Carr’s younger brother, Thomas Carr, followed in Frank’s footsteps. Tom also played for Ivy at Dondero and then Frank Joranko at Albion.
“He was a very good man. He cared for us; as people primarily and as players. He had a mind that was always moving, thinking of plays that would work against certain defenses and he was stubborn. If he had an idea of what would work in the games he would stick with it, until the inevitable was proven - it wasn't going to work!
“And he believed in that philosophy of the pass that whenever you pass, three things can happen and two of them are bad; a completion, an incompletion and an interception, so we didn't pass very often!  The option was as daring as he would get with the ball in the air.  He had a good sense of humor and I can hear that rather high squeaky voice as I think of him,” said Thomas Carr.
Thomas Carr is the senior minister at the First Baptist Church in West Hartford, Connecticut.

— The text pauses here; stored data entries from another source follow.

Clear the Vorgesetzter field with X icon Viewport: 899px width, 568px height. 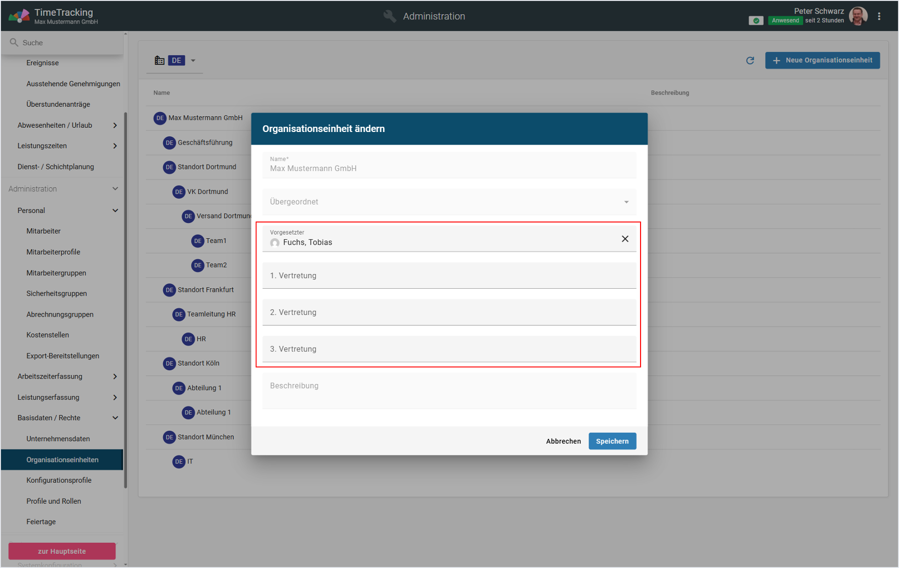[625, 239]
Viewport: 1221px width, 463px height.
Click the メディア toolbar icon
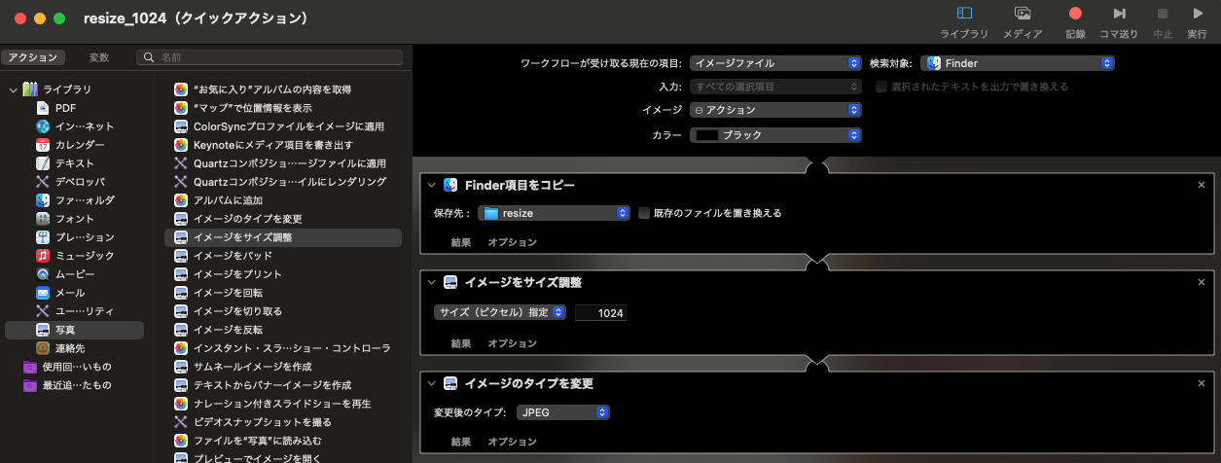[x=1023, y=14]
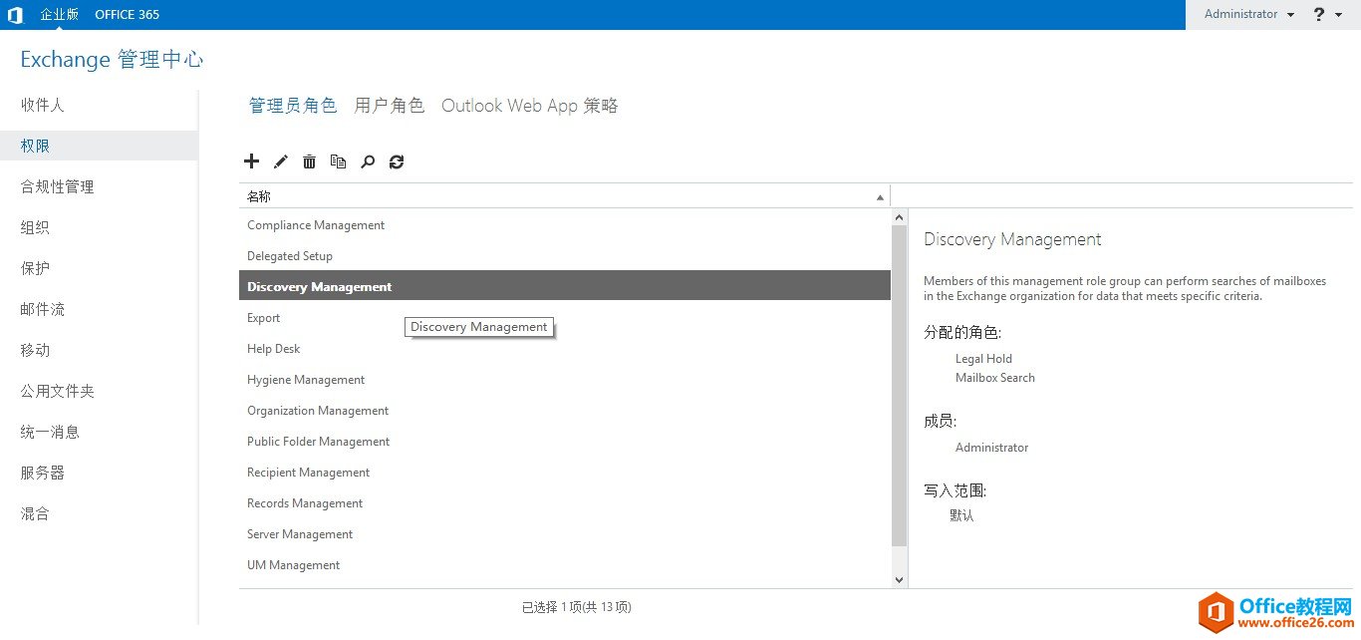The height and width of the screenshot is (640, 1361).
Task: Switch to the 用户角色 tab
Action: pos(389,105)
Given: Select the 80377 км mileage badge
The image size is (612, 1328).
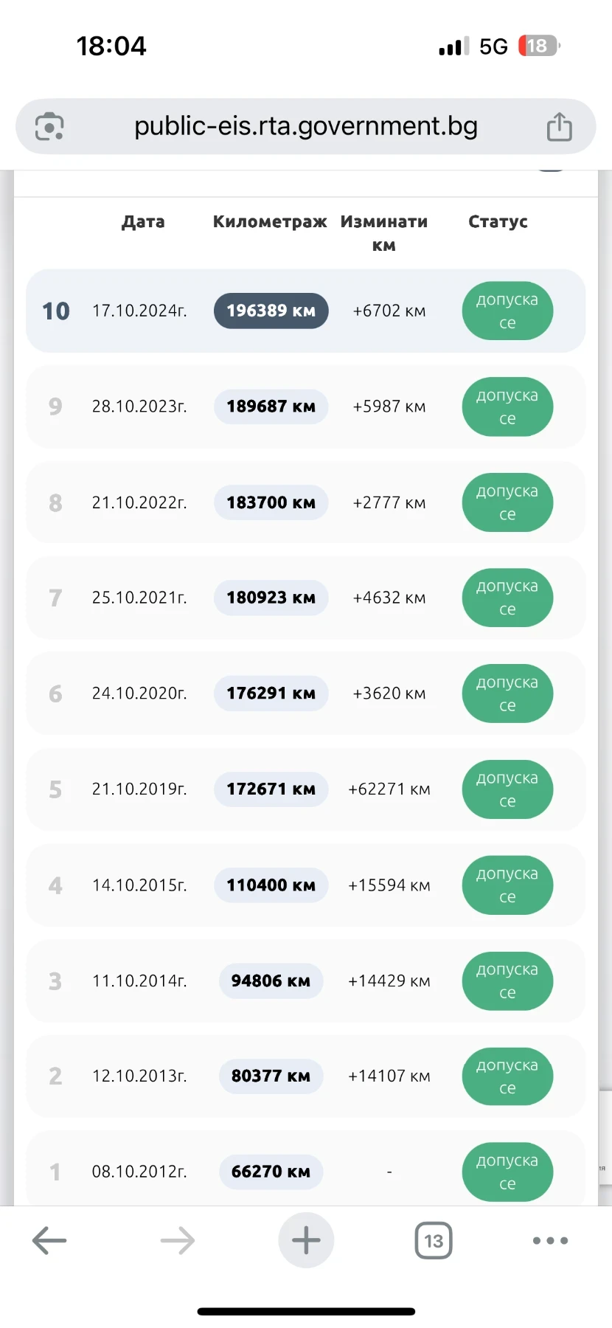Looking at the screenshot, I should tap(271, 1076).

Both Frank and Thomas Carr are members of their high school’s Hall of Fame.
John Roberts is the athletic director at Adrian High School. He, too, played for Loftin at Dondero.

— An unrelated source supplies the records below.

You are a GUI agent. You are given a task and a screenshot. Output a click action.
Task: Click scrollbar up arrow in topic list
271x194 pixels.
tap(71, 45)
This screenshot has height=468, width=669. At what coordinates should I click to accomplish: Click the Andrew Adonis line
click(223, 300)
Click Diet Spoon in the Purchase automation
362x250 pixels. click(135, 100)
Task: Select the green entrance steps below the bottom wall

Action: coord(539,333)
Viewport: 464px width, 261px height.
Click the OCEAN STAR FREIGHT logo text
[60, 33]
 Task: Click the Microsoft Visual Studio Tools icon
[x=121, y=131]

“I had the opportunity to play for Coach Loftin in the 1980 and 1981 football seasons.  He was a great inspiration in me becoming a high school football coach.  I started coaching in 1984 at Dondero and have coached high school football every year since. 
“I remember playing in the Dondero-Kimball game when both teams were undefeated in 1981 on a Saturday morning featuring two legends of high school coaching in Michigan; Paul Temerian and Ivy Loftin.  Unfortunately for us, the Knights won and became the first playoff team from Royal Oak.
“Many memories of playing for Coach Loftin are still discussed when I get together with teammates such as Ralph Lawson or Chuck Moulis about moments in practice, in the locker room, on the bus to or from a game, or a game itself.  I can remember we used to sing a song called "We'll follow the Old Man" on the bus after each Oak victory. 
“Coach Loftin was a demanding coach of his players.  We worked hard in practice, but we also shared laughs with him, Coach (Gary) Bryce and Coach (Fred) Fuhr.  He was someone that high school football coaches of today could learn a lot from about what is important in the game. Coach Loftin was a heck of person and we were all better young men having spent time with him as Oaks,” said Roberts.
So there you go, guys from the huddle who now are signal callers in totally different venues. Coaches do so much more than blow whistles and doodle X’s and O’s on chalkboards. They don’t just growl and tell kids to get tough or make them run some sprints by way of penance.
They send players sprinting into life. They try to get them prepared for adversity that lurks not just inside the five-yard-line but beyond the goal posts as well. Ivy Loftin was one of the best.
It’s time to huddle up on more time, Oaks. The coach would like that.